Eschewing the usual newsreel footage, Ginzberg sought — and was given — unrestricted access to recently unearthed and previously unpublished photographs, and research culled by photo historians Richard Cahan and Michael Williams for their 2016 coffee-table tome Un-American: The Incarceration of Japanese Americans During World War II. The book includes 170 images drawn from a 7,000-shot archive of the “evacuation.” Ginzberg mostly narrows that to the work of Adams and Lange. And it is the unwavering gaze of the Lange portraits — part of an almost legendary, 800-image cache that was immediately impounded and “lost” for 60 years by the U.S. Army — that drives home the human scale of the tragedy. Many of Lange’s photos were impounded for too truly reflecting the emotional reality of the camps.

Manzanar, Owens Valley. Photo by Toyo Miyatake.

“We try to let the photos in a certain way speak for themselves,” Ginzberg pointed out. “We’re letting people sort of read it in the faces of the Dorothea Lange [images], and something — “magical” is not the right word — but something deep happens in the experience of looking at those photos that are up there a little bit longer than they might be in some other setting. [Audiences are] able to read, as Takei says, the resilience and the stress. And so there’s something happening that becomes a first-person experience.”

In one of the most haunting scenes, internment historian and filmmaker Satsuki Ina, who was born in 1944 at the Tule Lake Segregation Camp near the Oregon border, a maximum security facility reserved for “troublemaker” activists, pensively encounters a Lange portrait of her mother, Shizuko, taken in 1942. Capturing an attractive, immaculately dressed young woman, the picture freezes a moment when her features are visibly drawn in worry as she waits with other first- and second-generation Japanese-Americans on a long sidewalk queue underneath government posters announcing their imminent removal.

Shizuko Ina, foreground. Photo by Dorothea Lange.

Other speakers describe remarkably similar memories of the pain of witnessing their parents undergo the humiliation of gradually being shorn of their freedom and independence. Within a matter of weeks, the WRA froze bank accounts, limited movement and finally stripped internees of their automobiles and other property through forced sales. Los Angeles families were shipped to the Santa Anita racetrack and housed in horse stalls. Orwellian euphemisms ran through a government narrative that spoke soothingly of “evacuations” and “relocation centers,” rather than forced removals and concentration camps.

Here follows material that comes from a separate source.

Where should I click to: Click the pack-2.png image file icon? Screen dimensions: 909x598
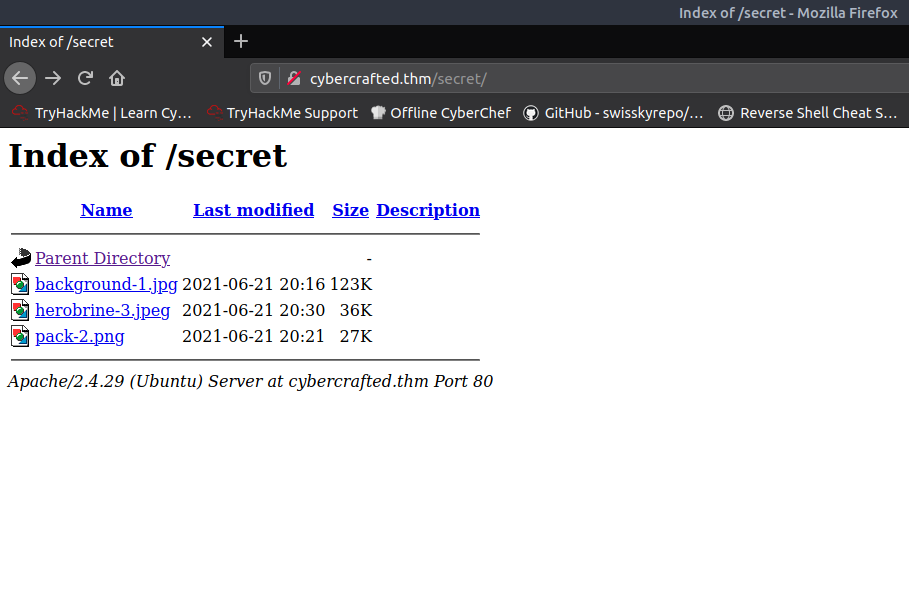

According to Ginzberg the film has been well received by audiences at the handful of film festivals it has entered since its May premiere. She’s been offering it for sale on the movie’s website for activist groups that have already hosted a number of screenings around the country, and it has played particularly well with teachers. Ginzberg’s strategy is to market the film as a classroom-friendly component (the runtime is 46 minutes) to lesson plans about the incarceration.

“Let’s see if we can’t educate people, organize people and have this film be as relevant as possible to what is going on, particularly with the Muslim travel ban, and then with other really repressive immigration policies.”


The November 27 Los Angeles premiere for And Then They Came for Us, at the Downtown Independent Theater, is sold out.  Other screenings can be found at thentheycamedoc.com.